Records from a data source
===

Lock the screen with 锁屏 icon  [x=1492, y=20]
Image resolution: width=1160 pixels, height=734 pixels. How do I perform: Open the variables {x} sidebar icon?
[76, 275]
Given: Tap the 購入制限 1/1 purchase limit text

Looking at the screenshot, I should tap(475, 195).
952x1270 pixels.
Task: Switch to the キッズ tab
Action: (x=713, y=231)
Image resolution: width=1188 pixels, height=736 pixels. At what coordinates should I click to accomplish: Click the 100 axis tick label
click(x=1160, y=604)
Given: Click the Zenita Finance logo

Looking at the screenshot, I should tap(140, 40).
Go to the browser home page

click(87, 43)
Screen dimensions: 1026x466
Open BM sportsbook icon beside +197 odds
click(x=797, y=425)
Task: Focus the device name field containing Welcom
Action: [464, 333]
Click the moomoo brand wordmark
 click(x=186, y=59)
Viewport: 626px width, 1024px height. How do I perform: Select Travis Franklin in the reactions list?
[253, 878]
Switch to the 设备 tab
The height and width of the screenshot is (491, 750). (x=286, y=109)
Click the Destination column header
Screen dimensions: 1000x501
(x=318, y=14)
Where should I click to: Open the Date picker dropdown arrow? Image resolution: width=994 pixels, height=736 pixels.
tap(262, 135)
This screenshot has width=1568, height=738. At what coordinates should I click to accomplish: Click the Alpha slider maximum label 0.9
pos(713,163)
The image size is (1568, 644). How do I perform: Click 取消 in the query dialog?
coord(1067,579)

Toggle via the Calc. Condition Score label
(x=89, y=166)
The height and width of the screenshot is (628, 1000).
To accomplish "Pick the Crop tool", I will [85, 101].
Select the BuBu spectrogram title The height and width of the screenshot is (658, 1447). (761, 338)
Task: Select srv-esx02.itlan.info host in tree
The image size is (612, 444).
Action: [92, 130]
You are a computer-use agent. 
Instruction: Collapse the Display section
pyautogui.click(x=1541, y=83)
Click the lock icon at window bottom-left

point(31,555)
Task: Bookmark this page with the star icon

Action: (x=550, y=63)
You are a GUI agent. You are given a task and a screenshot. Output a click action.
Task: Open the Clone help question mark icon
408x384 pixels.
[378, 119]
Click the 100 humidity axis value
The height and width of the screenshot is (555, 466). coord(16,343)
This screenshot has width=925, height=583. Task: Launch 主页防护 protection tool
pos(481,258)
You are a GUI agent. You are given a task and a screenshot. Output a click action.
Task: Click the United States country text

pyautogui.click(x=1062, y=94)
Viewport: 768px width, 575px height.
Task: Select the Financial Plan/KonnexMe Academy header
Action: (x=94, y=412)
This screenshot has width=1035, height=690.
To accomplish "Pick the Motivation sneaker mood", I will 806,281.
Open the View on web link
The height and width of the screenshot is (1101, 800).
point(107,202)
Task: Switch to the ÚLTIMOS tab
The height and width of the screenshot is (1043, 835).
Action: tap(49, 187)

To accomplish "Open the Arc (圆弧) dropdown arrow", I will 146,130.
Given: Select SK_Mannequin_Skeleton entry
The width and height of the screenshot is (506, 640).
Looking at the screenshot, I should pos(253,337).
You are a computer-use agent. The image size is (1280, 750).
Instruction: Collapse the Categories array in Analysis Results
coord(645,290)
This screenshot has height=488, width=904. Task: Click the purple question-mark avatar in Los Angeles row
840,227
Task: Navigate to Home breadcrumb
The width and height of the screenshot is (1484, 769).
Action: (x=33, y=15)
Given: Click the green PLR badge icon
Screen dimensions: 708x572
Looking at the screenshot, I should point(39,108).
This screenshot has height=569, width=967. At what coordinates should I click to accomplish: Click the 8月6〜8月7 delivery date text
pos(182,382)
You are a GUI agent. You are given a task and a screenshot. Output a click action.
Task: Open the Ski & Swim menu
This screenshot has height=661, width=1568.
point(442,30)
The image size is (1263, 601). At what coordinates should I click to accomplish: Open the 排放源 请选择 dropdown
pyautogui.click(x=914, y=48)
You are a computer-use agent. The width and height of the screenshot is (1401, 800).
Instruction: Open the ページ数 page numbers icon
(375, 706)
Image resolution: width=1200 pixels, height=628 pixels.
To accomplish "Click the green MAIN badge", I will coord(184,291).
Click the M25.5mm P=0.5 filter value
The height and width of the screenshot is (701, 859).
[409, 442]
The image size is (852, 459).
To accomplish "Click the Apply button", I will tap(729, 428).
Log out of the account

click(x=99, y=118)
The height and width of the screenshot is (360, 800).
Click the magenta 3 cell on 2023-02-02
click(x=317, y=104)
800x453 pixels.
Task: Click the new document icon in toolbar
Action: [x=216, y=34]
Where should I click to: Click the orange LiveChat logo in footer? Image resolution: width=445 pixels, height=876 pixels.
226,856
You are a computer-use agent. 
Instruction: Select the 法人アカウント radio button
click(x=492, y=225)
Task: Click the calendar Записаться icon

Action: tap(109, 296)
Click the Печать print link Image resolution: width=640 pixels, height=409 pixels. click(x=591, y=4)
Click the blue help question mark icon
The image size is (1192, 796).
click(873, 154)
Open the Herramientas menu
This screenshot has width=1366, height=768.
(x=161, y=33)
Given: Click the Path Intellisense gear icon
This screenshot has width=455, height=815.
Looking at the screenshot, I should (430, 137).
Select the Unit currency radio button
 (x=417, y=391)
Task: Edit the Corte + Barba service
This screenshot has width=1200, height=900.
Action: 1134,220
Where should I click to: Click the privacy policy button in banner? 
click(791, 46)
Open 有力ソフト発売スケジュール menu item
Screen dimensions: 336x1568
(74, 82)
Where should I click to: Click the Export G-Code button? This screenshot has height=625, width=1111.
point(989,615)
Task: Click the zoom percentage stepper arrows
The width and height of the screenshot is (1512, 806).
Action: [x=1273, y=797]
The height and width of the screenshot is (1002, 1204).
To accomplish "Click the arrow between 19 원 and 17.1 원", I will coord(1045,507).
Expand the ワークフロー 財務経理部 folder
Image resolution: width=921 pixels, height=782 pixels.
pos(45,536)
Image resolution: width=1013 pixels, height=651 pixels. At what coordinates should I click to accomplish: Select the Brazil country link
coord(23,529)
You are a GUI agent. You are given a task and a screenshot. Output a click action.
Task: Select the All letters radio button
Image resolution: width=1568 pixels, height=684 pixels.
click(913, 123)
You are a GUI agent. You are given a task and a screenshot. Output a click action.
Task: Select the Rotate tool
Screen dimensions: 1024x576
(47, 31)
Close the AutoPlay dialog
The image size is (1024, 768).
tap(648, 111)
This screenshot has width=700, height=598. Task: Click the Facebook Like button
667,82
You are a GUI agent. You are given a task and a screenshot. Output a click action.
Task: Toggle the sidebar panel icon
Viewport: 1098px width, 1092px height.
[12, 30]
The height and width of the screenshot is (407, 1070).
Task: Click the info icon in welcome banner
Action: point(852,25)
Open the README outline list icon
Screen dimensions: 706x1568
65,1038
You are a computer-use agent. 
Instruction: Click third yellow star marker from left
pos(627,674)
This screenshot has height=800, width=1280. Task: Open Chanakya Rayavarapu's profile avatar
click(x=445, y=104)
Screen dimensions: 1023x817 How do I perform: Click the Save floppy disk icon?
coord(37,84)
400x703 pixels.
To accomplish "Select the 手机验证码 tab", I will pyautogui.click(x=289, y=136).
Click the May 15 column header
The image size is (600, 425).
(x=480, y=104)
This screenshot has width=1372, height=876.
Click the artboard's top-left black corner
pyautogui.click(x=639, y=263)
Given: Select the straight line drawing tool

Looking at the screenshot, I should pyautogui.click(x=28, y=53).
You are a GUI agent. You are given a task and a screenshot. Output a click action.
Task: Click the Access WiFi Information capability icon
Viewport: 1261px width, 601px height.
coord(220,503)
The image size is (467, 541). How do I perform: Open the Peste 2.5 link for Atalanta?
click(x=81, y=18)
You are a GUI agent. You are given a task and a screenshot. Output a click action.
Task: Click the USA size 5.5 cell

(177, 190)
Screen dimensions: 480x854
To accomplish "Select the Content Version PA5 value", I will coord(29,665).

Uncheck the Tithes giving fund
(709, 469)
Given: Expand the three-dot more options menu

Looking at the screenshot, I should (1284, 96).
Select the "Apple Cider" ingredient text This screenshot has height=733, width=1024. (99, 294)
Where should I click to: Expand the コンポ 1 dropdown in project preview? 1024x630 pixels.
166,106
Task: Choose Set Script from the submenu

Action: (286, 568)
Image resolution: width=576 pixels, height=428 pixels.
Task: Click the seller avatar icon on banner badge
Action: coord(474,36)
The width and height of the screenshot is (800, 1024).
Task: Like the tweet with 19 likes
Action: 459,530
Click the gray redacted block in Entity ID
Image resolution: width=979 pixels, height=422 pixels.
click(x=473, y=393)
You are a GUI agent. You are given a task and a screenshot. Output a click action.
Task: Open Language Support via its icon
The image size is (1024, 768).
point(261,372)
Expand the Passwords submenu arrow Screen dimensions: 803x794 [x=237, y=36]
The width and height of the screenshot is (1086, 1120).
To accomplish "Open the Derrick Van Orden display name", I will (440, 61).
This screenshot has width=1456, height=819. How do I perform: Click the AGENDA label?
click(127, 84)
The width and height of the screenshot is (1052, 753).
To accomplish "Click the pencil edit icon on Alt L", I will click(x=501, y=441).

===

§ **WHAT YOU HAVE TO DO**
Every line above with the word "green" belongs in the answer, copied as written.

§ **ANSWER SPACE**
Given: Click the green PLR badge icon
To accomplish "Click the green MAIN badge", I will coord(184,291).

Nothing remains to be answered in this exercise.